*What is required*.
Your answer should be a single number: the count of lines in the records below containing the word "header".

*Working data*.
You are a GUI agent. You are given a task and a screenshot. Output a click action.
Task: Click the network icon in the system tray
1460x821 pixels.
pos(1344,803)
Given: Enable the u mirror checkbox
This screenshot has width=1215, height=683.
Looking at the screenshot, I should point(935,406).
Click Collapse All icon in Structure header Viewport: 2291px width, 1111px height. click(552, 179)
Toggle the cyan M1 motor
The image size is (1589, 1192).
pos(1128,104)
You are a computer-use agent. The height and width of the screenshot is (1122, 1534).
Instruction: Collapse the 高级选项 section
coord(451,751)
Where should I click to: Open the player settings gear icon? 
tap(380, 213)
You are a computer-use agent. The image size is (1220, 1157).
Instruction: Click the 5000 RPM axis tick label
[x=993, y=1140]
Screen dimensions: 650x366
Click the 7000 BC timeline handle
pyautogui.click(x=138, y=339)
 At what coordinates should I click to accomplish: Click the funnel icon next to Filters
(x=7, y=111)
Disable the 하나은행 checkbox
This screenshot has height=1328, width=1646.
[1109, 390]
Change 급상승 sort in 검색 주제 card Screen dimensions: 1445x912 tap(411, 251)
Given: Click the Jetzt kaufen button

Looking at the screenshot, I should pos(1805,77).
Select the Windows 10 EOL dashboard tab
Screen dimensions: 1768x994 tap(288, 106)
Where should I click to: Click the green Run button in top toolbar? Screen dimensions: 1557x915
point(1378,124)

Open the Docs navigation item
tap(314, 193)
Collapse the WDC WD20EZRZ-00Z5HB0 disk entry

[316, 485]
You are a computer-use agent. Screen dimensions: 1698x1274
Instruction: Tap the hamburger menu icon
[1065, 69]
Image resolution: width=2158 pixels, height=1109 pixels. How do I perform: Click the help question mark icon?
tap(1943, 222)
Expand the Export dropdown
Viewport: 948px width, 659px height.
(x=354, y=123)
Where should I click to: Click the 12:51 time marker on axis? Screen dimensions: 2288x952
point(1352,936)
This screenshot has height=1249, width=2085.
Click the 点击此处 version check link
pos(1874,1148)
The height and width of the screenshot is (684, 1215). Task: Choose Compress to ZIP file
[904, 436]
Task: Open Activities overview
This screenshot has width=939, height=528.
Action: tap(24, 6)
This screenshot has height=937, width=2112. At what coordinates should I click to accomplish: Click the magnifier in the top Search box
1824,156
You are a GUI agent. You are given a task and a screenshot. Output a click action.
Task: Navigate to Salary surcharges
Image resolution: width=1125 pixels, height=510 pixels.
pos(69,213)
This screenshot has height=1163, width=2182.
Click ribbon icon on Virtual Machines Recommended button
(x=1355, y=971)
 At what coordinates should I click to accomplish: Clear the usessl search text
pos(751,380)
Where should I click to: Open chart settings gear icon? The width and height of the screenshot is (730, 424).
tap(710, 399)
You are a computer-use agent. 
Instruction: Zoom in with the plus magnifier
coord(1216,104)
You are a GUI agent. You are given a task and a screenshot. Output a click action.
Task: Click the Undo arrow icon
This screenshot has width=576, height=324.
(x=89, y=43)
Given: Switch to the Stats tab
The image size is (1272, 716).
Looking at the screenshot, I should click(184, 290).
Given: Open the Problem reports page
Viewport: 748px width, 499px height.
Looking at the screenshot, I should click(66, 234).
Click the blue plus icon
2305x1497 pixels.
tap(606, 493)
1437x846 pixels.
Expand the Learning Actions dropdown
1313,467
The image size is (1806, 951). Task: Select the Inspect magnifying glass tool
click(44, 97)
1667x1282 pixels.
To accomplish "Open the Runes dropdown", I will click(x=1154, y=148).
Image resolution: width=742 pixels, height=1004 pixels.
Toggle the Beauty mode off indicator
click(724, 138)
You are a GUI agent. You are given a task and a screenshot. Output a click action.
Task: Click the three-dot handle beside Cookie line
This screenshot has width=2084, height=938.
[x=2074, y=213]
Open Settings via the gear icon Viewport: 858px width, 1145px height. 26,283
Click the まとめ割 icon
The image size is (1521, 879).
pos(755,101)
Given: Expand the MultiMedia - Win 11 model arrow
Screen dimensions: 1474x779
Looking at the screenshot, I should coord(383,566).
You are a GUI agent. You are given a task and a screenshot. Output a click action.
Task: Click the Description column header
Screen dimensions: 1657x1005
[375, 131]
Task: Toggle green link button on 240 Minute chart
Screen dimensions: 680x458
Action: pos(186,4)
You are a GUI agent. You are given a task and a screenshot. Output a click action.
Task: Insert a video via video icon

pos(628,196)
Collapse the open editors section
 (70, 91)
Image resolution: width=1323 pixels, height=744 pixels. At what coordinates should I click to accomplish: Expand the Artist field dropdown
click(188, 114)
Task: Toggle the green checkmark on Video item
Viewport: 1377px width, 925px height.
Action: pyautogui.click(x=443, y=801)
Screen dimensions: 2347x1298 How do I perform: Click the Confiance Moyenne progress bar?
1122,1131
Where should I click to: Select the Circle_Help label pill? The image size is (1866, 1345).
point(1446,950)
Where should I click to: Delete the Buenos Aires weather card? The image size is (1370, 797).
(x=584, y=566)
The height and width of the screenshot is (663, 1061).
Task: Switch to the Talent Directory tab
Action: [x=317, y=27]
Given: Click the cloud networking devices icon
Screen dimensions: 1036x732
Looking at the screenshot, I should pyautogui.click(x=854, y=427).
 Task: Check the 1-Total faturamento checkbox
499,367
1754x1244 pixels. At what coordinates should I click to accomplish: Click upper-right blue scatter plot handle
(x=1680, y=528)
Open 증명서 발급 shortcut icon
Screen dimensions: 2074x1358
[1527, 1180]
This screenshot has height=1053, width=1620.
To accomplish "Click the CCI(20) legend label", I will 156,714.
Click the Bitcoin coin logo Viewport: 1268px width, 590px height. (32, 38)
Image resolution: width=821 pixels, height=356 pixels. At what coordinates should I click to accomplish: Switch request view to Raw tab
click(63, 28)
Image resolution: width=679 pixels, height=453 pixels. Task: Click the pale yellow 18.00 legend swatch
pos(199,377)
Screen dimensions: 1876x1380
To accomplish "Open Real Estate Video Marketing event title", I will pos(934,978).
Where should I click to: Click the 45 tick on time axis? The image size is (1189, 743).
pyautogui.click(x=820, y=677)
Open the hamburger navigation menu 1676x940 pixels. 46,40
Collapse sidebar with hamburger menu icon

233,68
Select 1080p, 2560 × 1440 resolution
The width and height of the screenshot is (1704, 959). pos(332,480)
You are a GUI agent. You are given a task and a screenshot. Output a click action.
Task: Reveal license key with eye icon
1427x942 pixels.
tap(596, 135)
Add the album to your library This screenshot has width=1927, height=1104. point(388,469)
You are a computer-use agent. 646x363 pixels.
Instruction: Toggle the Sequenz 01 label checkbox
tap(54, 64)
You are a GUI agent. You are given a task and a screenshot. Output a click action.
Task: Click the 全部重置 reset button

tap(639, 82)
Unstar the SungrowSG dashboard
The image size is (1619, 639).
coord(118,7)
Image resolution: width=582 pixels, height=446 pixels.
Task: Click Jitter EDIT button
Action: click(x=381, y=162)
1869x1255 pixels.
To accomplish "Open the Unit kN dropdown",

*Answer to this problem*.
2